Friday, May 8, 2015

Reflections on the Quantitative Methods and Computer Applications in Archaeology conference

The CAA conference was interesting, and I’m glad I went. I would have had more fun if I had figured out that they were serving lunch to everyone. I only noticed that the last day, and even on that occasion I missed the food because I stopped to chat with a graduate student. It was during the one (foodless) lunch I attended that I ran into a couple of people I know. If I had known they were there, I would have enjoyed the conference more because I would have had friends to hang out with. As it was, the conferees were mainly Europeans. Few Americans attended. It’s natural that geographic proximity would influence turnout, if only for economic reasons—my airline tickets were quite expensive—but it made the conference feel a little parochial, Roman this, Roman that.

The conference also felt a little narrow intellectually. I am probably only projecting my preferences—or prejudices—but the conference was heavy on GIS, and light by comparison on everything else. A lot of the papers and posters seem to me to be saying, “Hey, look at the cool, whizz-bang thing I can do with GIS!” I have nothing against GIS; on the contrary, I think GIS is crucial in archaeology. Because most of our data have a fundamental, primordial spatial component, GIS is the natural way for us to store, retrieve, analyze, visualize, and report our data. My own paper described research that we mostly performed within a GIS environment.

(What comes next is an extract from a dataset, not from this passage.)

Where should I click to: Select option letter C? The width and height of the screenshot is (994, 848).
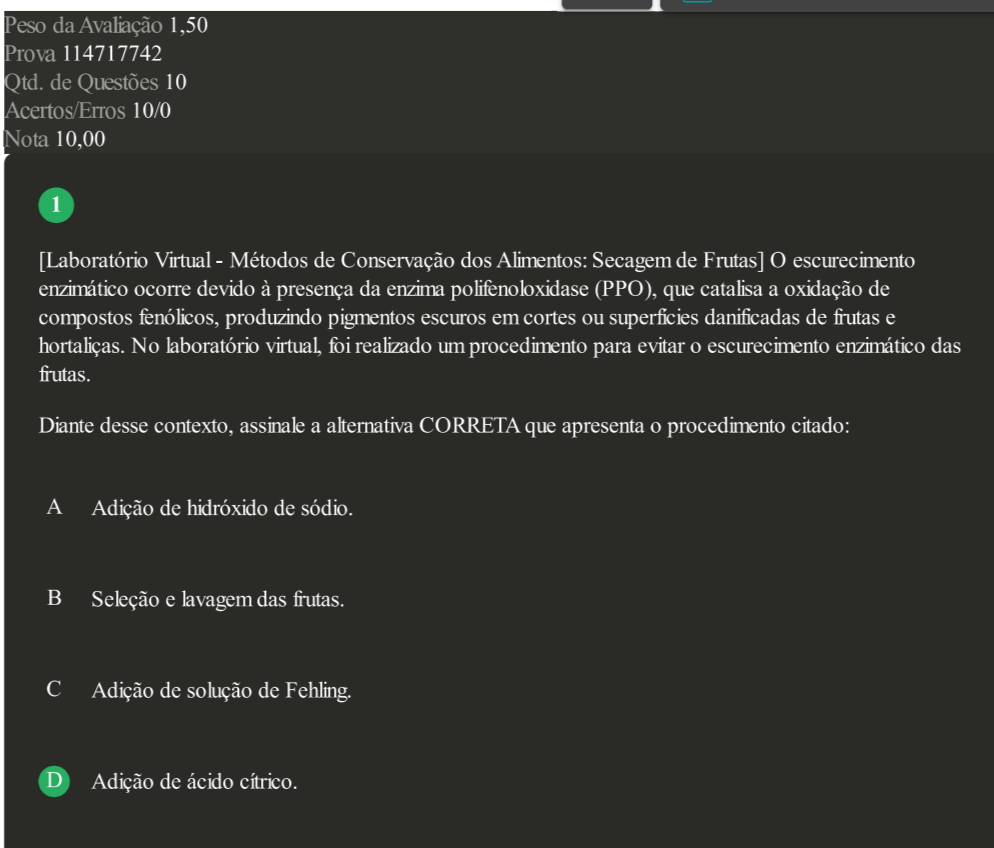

Our research also would have been extraordinarily difficult to do in any other way. That said, I still think that GIS is basically a tool rather than an end in itself. Yet I came away with the impression that more than a few papers focused on showing the researchers’ technical mastery of GIS than actually contributing something substantively original. Sometimes I found myself saying, sotto voce, “It’s great that you can do that in GIS, but why would you? It’s so difficult and idiosyncratic that’s it’s not of broad interest.”

I hope in the future that the CAA gives at least a little more weight to Quantitative Methods and even non-GIS Computer Applications. I’m not blaming the organizers, who must content themselves with the papers that are submitted, and therefore do not have total control over their own agenda. But perhaps more could be done to encourage a broader range of contributions.